_Directions for this task:_
Please turn the lines below into a JSON list of strings, one string per line, with blank lines left out. Leave the pictures out of the list.

_Dataset extract:_
== == ==
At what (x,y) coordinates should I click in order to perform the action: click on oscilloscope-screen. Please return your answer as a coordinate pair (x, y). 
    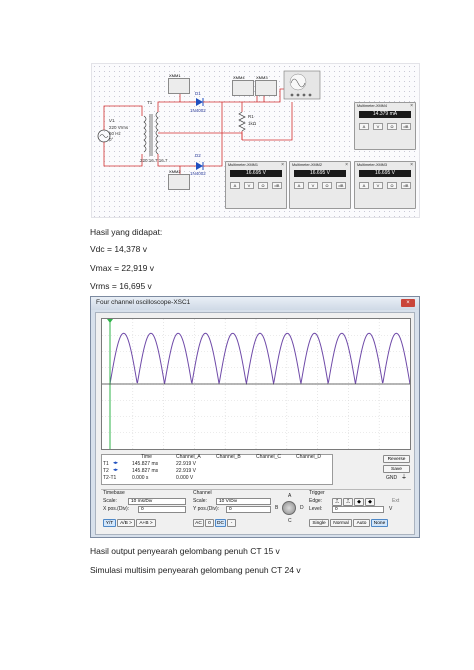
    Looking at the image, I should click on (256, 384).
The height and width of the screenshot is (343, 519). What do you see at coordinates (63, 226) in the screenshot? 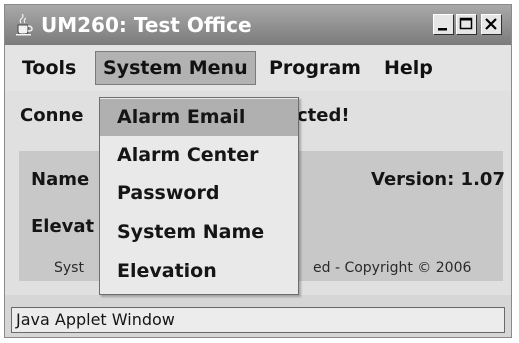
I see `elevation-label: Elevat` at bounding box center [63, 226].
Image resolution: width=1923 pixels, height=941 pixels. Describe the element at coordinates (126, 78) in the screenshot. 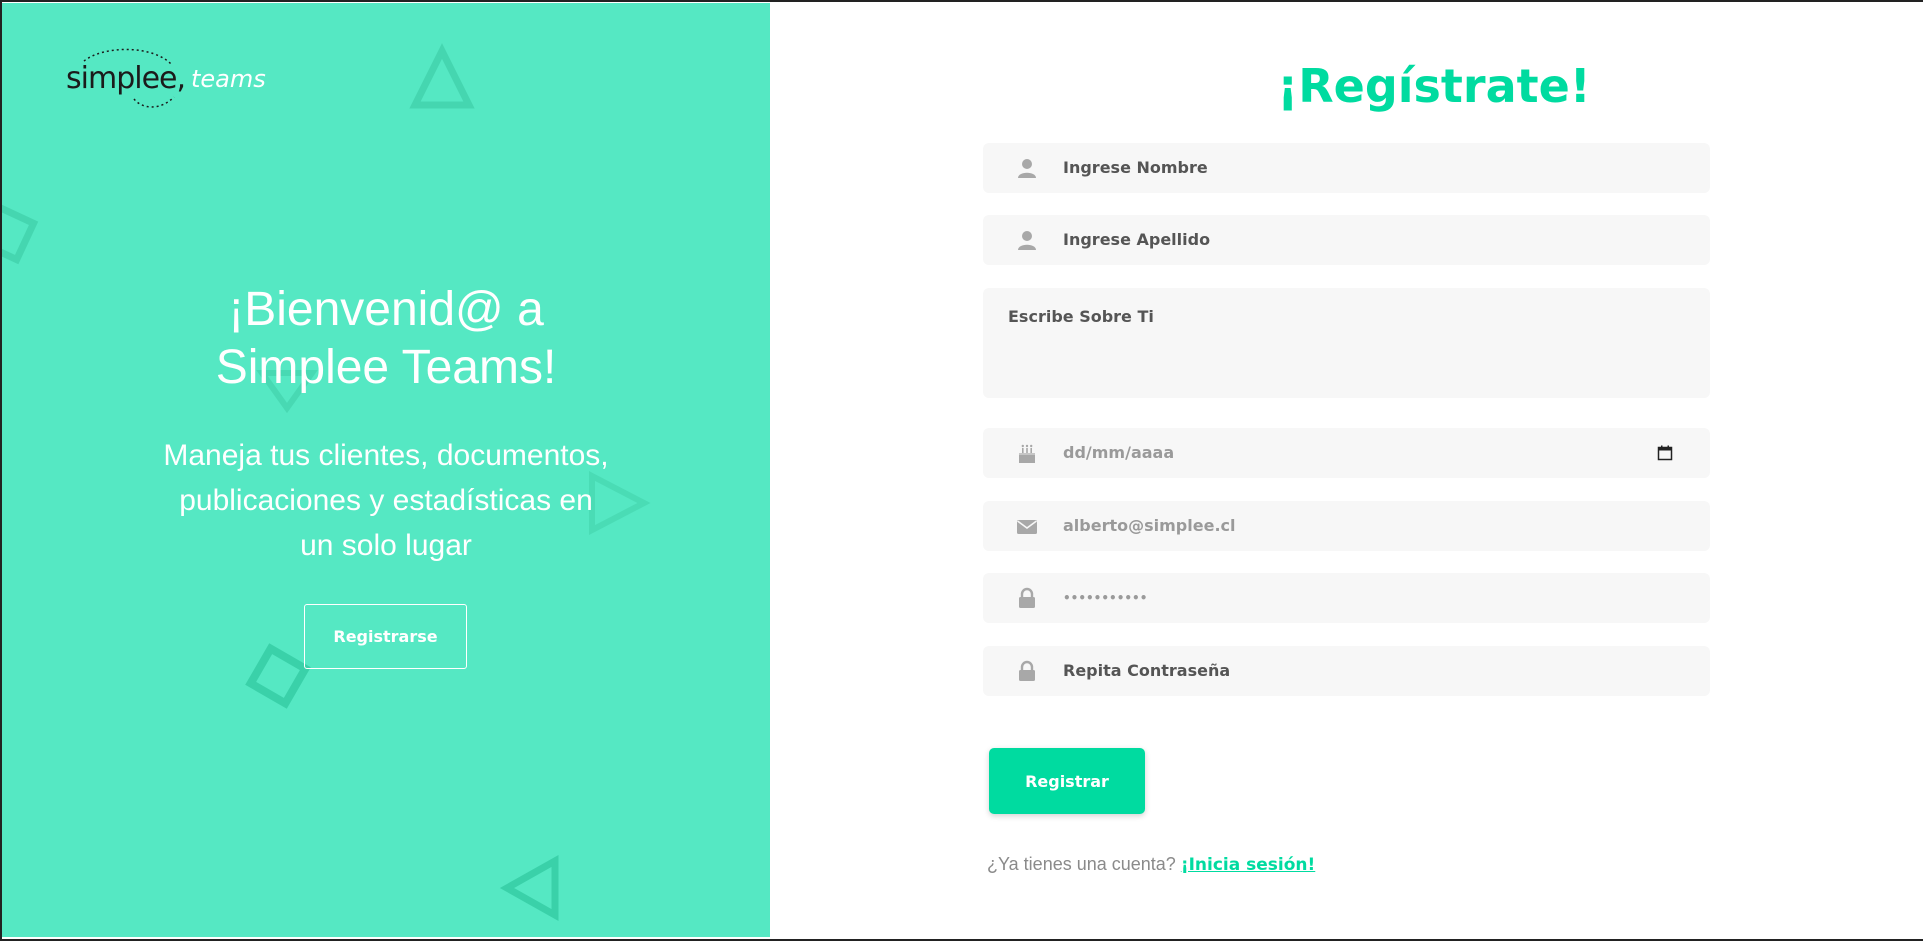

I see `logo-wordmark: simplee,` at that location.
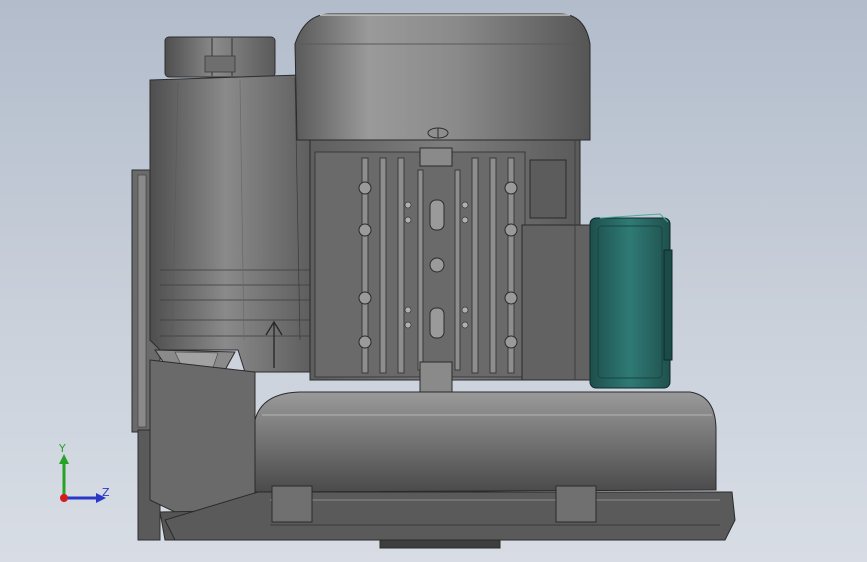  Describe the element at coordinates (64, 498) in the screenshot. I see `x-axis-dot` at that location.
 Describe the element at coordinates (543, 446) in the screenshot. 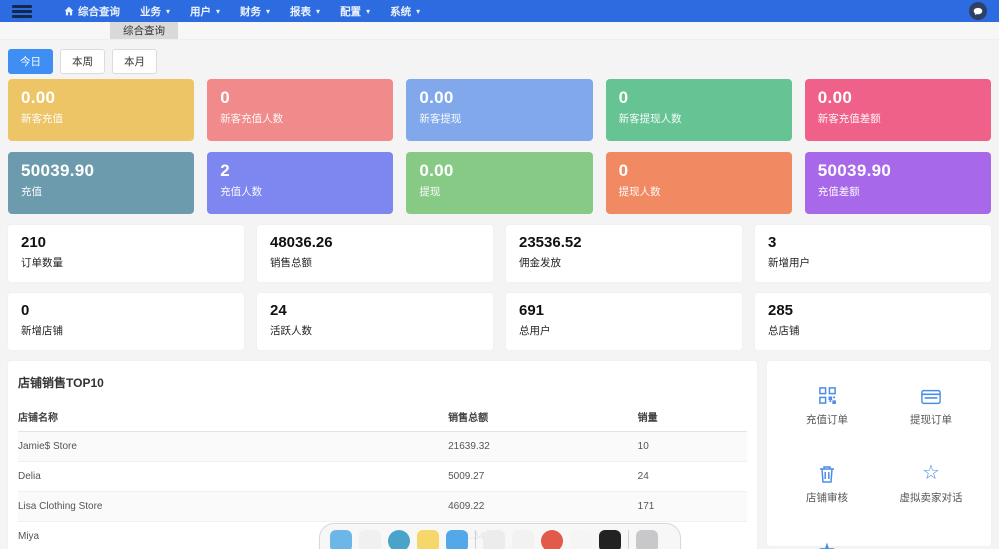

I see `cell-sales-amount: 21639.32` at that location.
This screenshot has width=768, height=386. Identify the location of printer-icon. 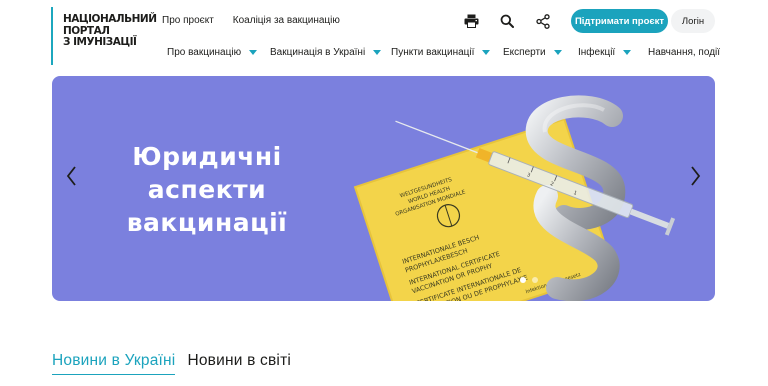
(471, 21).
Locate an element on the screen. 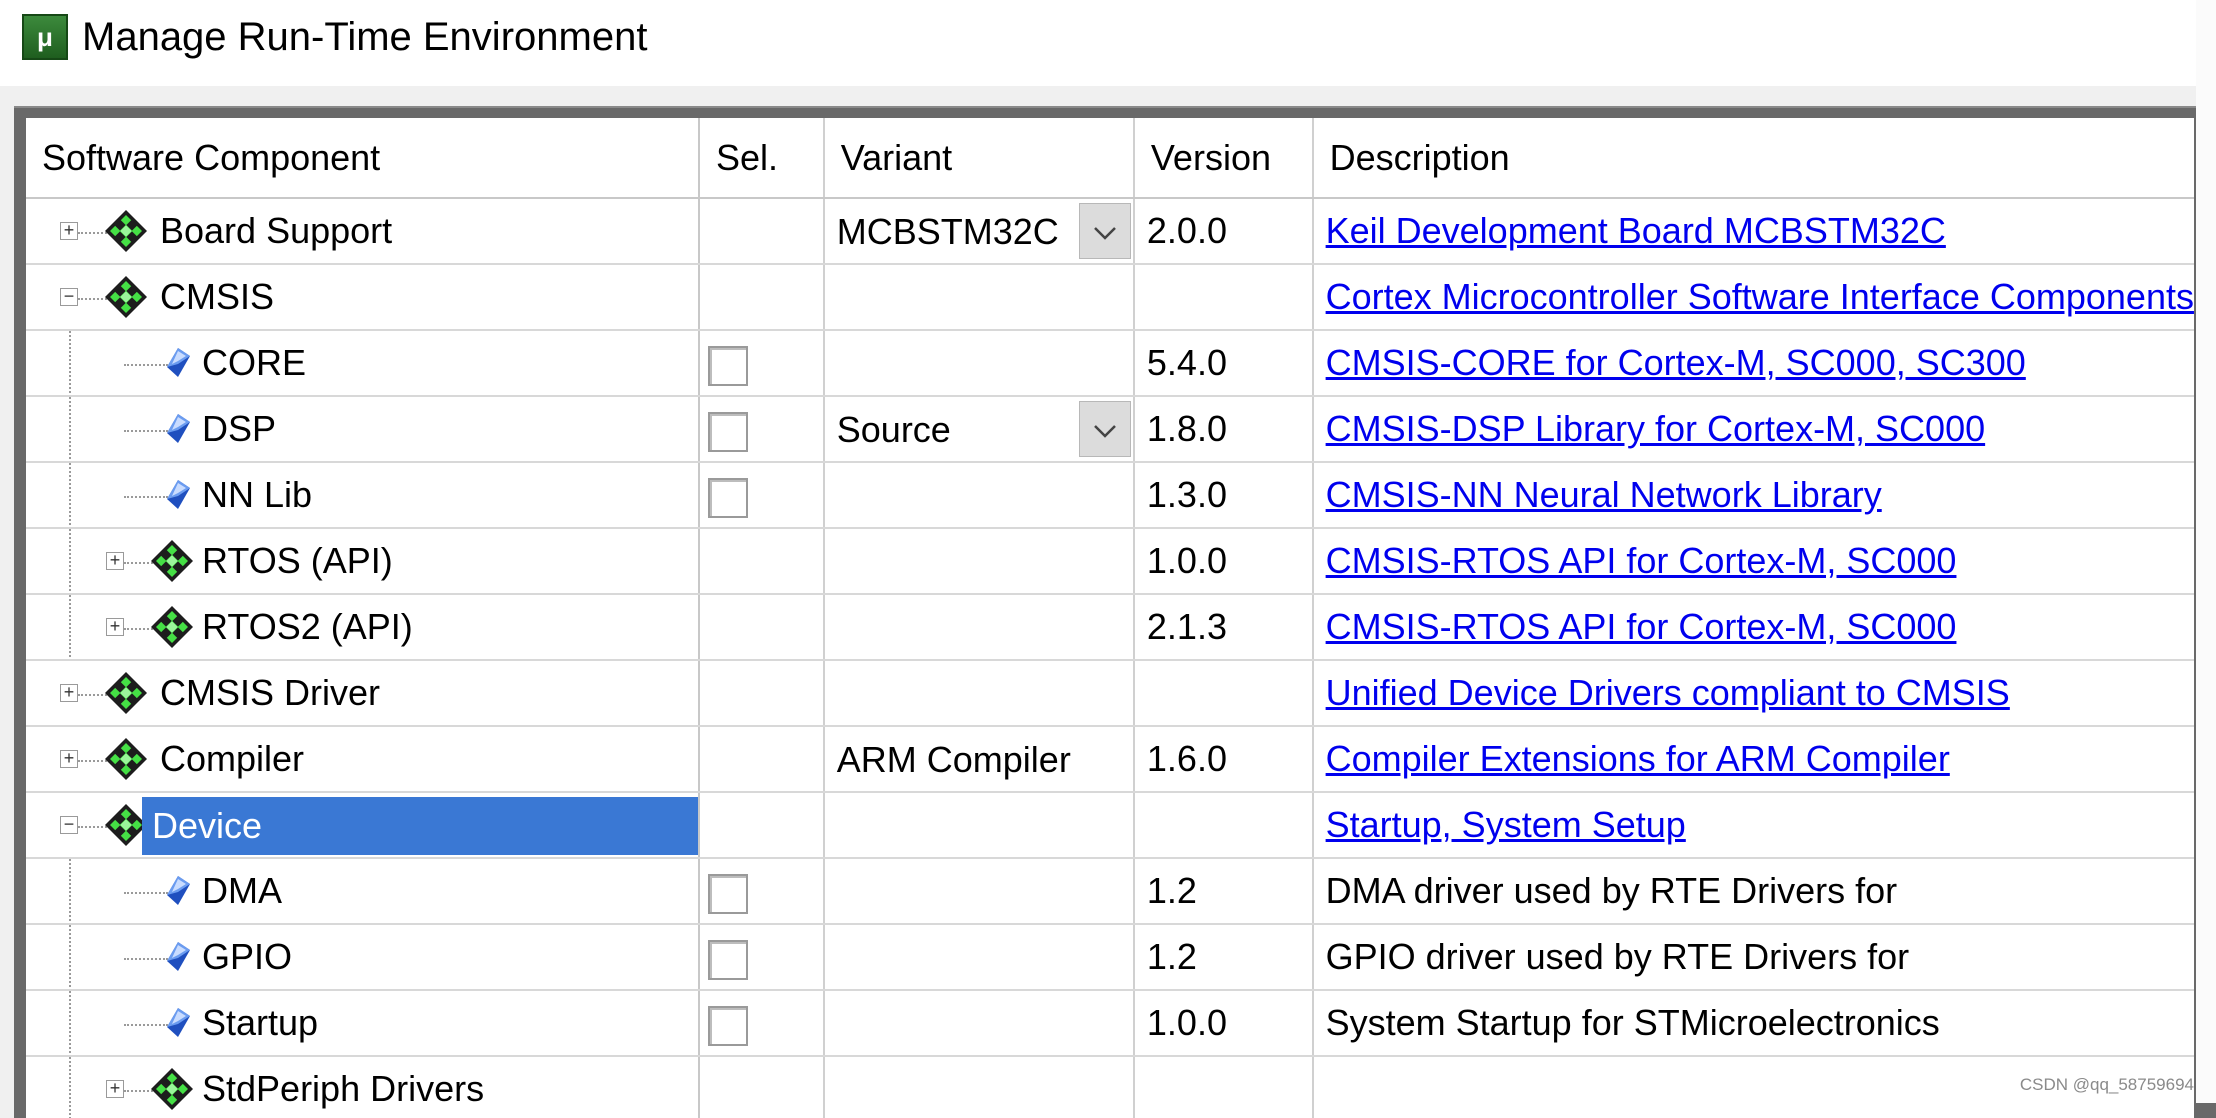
== == ==
_Expected answer:_
[
  "At what (x,y) coordinates should I click in order to perform the action: click on oscilloscope-screen. Please return your answer as a coordinate pair (x, y). ",
  "    Looking at the image, I should click on (256, 384).",
  "The height and width of the screenshot is (343, 519). What do you see at coordinates (63, 226) in the screenshot? ",
  "I see `elevation-label: Elevat` at bounding box center [63, 226].",
  "Image resolution: width=1923 pixels, height=941 pixels. Describe the element at coordinates (126, 78) in the screenshot. ",
  "I see `logo-wordmark: simplee,` at that location.",
  "  Describe the element at coordinates (64, 498) in the screenshot. I see `x-axis-dot` at that location.",
  " Describe the element at coordinates (543, 446) in the screenshot. ",
  "I see `cell-sales-amount: 21639.32` at that location.",
  "This screenshot has width=768, height=386. Identify the location of printer-icon. ",
  "(471, 21).",
  "Locate an element on the screen. "
]